Q1: Do you require the routing table modification in your work? For example, if there is a flow, we should target for node A. And then this flow is selected to be uploaded to the processing in node B. So will you first load A receive the flow forward to node B for the further processing, and then transmit it back to node A? Or you will change the routing table to direct forward that flow to node B?
A1: If the config is not installed or the routing table is not installed to the source switches the packet may directly send it to the back end, not the front end. If the packet is routed to the back end, it will be processed at the back end. If the packet is routed to the front end, it will be processed in the front end. But there is not a routed from back end to front end.

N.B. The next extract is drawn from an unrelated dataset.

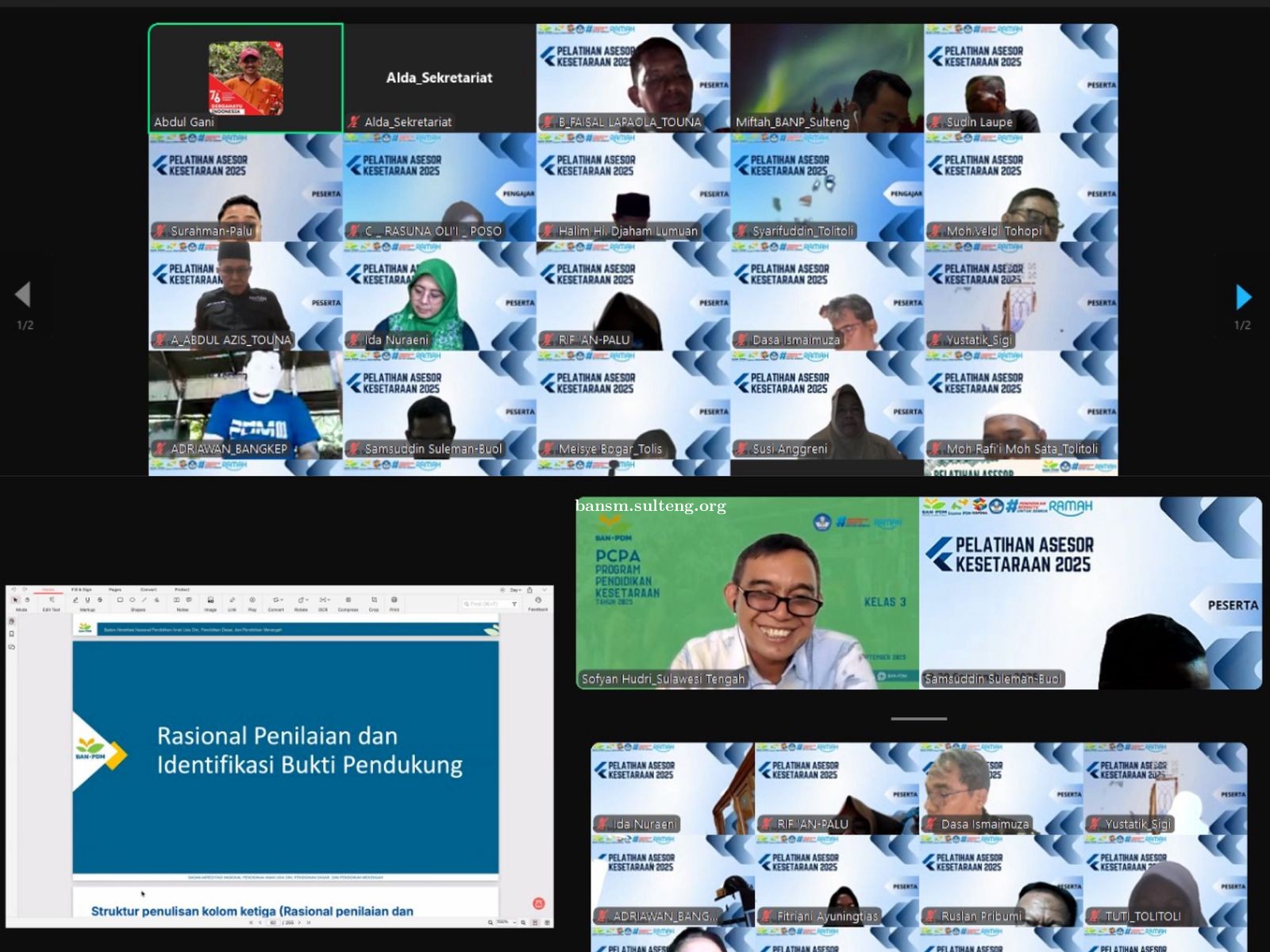
Task: Go to next page of video gallery
Action: pyautogui.click(x=1243, y=298)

Q2: I was curious about the reliability aspects, especially for the heavy hitting vNICs, which are now using multiple physical SmartNICs. It looks like it will actually decrease the reliability from a viewing perspective.
A2: Decouple the logic into front-end and back-end indeed increases the challenges in reliability. But we do active failover. If one of the front end is down, the traffic will be routed to the other three front ends. But it indeed takes two seconds to failover in our system.

Personal thoughts

Nezha offers an elegant and practical solution to cloud network bottlenecks by repurposing idle SmartNICs to handle traffic hotspots, using a clever decoupling of stateless rules (offloaded remotely) from stateful processing (kept locally) to avoid complex synchronization. However, the approach of carrying extra metadata in each packet introduces additional pipeline complexity and potential processing overhead, despite latency tests showing minimal impact in practice.